Ma gave me a look as if she thought I had deliberately arranged my arrest to escape having to exert myself on my brother's behalf. 'So where are you dashing off to now?'

'A wine bar,' I said, since she already thought the worst of me.

It was true, anyway.


Finding a seedy bar I had visited only once before, five years earlier, at the end of a long night's entertainment, when I was depressed and drunk, took time. I spent nearly an hour roaming alleys round the Caelian. When I finally came across the Virgin, Gaius Baebius was already there. He looked tired, but smug.

'Ho there, my travel-stained amicus! How did you manage to arrive so promptly? I've been wearing myself out looking everywhere. Do you know this place?'

'Never been here, Falco.'

'How did you find it so quickly then?'

'I asked someone.'

After working off his breakfast and working up another appetite with his mad gallop to Ostia, he was tucking into a substantial lunch.
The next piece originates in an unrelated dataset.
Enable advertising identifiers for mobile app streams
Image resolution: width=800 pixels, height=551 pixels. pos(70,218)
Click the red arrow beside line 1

He had bought and paid for it; there was no offer to include me. I called for a small flagon and decided to eat later on my own.
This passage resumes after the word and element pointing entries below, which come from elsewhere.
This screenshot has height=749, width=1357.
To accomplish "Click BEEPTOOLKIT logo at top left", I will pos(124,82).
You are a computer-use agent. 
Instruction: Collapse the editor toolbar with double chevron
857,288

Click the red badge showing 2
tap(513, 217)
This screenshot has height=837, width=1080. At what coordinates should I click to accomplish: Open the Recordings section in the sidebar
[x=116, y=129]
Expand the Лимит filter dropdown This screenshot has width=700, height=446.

'The records still exist,' mumbled Gaius, chewing happily. 'It will take a few months to wade through them.' He was a slow worker. I could speed him up, but I knew in advance it would frustrate me.

'I'll help if they will allow me in. Can I look at them with you?'

'Oh yes. Any citizen with a legitimate reason can inspect the shipping lists. Of course,' he said, 'you have to know the procedures.' From Gaius Baebius this was a message that he was doing me a favour, and would remind me about it in future at every opportunity.

'Fine,' I said.

My brother-in-law started making elaborate arrangements for meeting me tomorrow, while I groaned inwardly. I hate people who complicate life with unnecessary paraphernalia. And I was none too pleased at the prospect of spending days in his dreary company. Lunch was bad enough.
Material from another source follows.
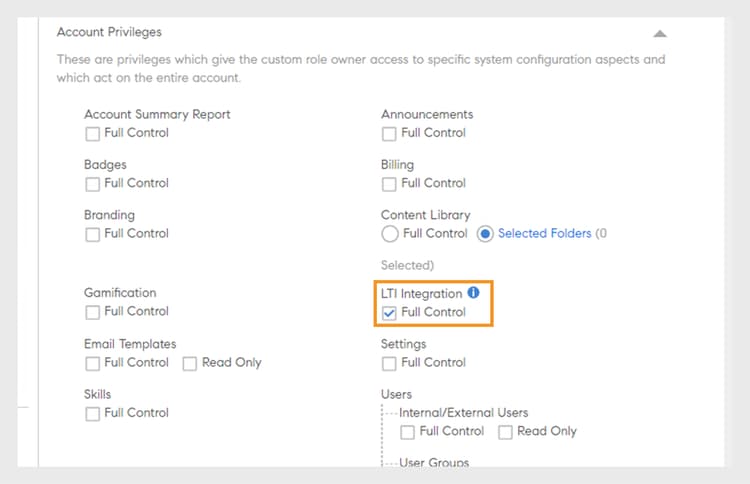Enable Account Summary Report Full Control
750x484 pixels.
[x=93, y=133]
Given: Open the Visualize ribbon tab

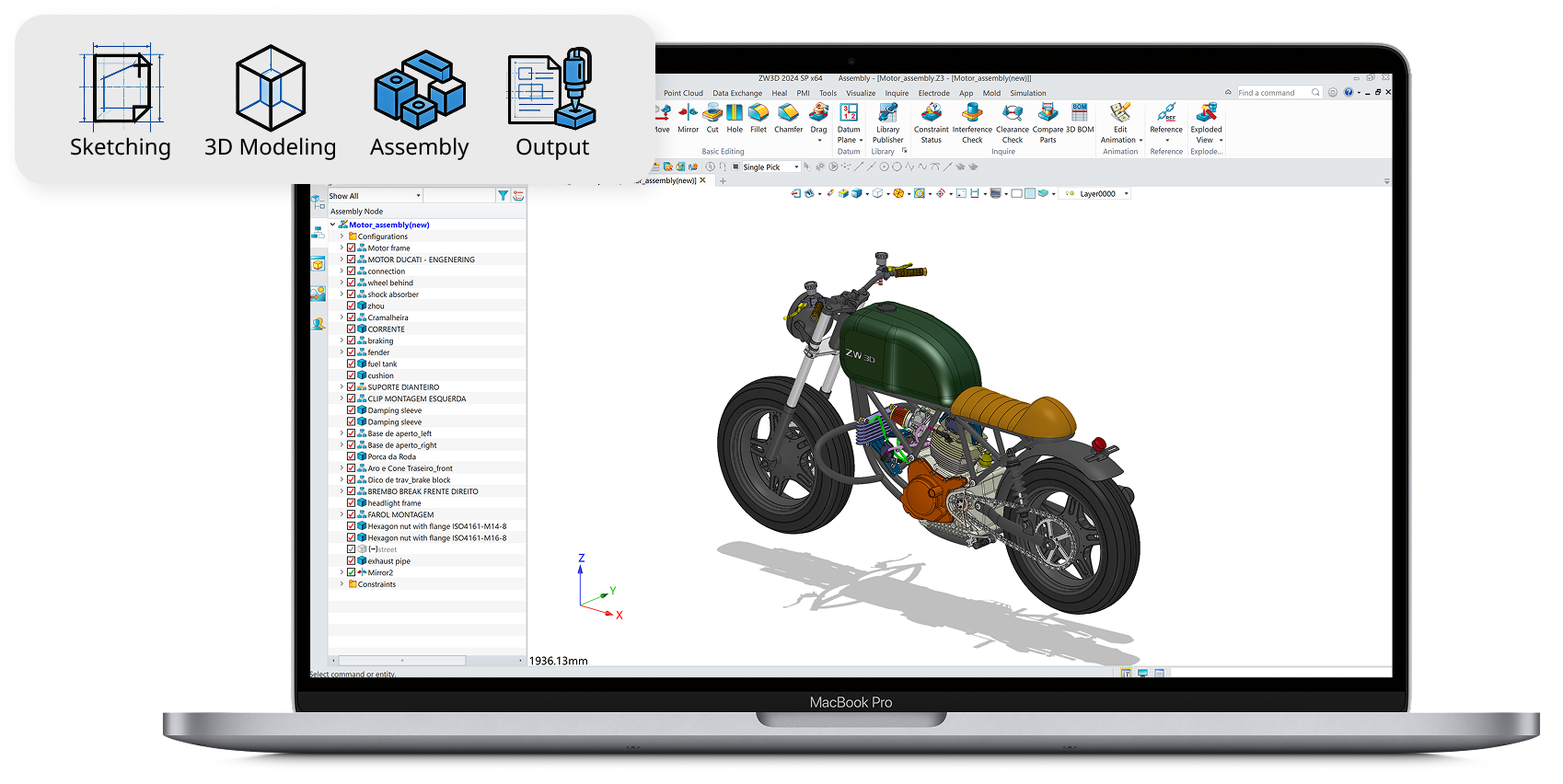Looking at the screenshot, I should [x=861, y=93].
I was looking around. The place was as grim as I remembered. Gaius Baebius sat eating his bowlful of beef and vegetables with the impervious calm of an innocent. Maybe my eyesight was better. I was filled with unease by the dark corners and sinister clientele.

We were in a dank cellar, a hole cut half into the Caelian Hill, more a burrow than a building. Beneath its filthy arched roof stood a few battered tables lit by tapers in oily old jugs. The landlord had a lurching gait and sported a viciously scarred cheek, probably acquired in a bar fight. His wine was sour. His customers were worse.

Since my last visit one of the rough-cast walls had acquired a crudely drawn pornographic picture in wide swathes of murky paint. It involved some mightily furnished manly types and a shy female who had lost her guardian and her clothes but who was gaining some unusual experience.

I summoned mine host. 'Who did your striking art work?'

'Varga, Manlius and that mob.'

'Do they still come in here?'

'On and off.' That sounded useless. It was not a den where I wished to hang around like a critic or a collector until these flighty artists deigned to appear.

'Where can I look them up while I'm in the neighbourhood?'

He made a few desultory suggestions. 'So what do you think of our frescos?'

'Fabulous!' I lied.

Now that the wall-painting had been drawn to his attention, Gaius Baebius was staring at it so fixedly I felt embarrassed. My sister would have been seriously annoyed to see him studying it so closely, but she would be more furious if I abandoned him anywhere so dangerous. Out of brotherly regard for Junia I had to sit there fuming while Gaius slowly finished his lunch-bowl as he perused the brothel scenes.

'Very interesting!' he commented as we left.


Shedding my inane relation, I followed up the landlord's suggestions for finding the fresco painters, but had no luck. One place the man had sent me was a rented room in a boarding-house. I could go back there at a different time and hope for better results. Any excuse was welcome. Needing food fairly urgently, I took myself off somewhere that by comparison was highly salubrious: back on the Aventine, to Flora's Caupona.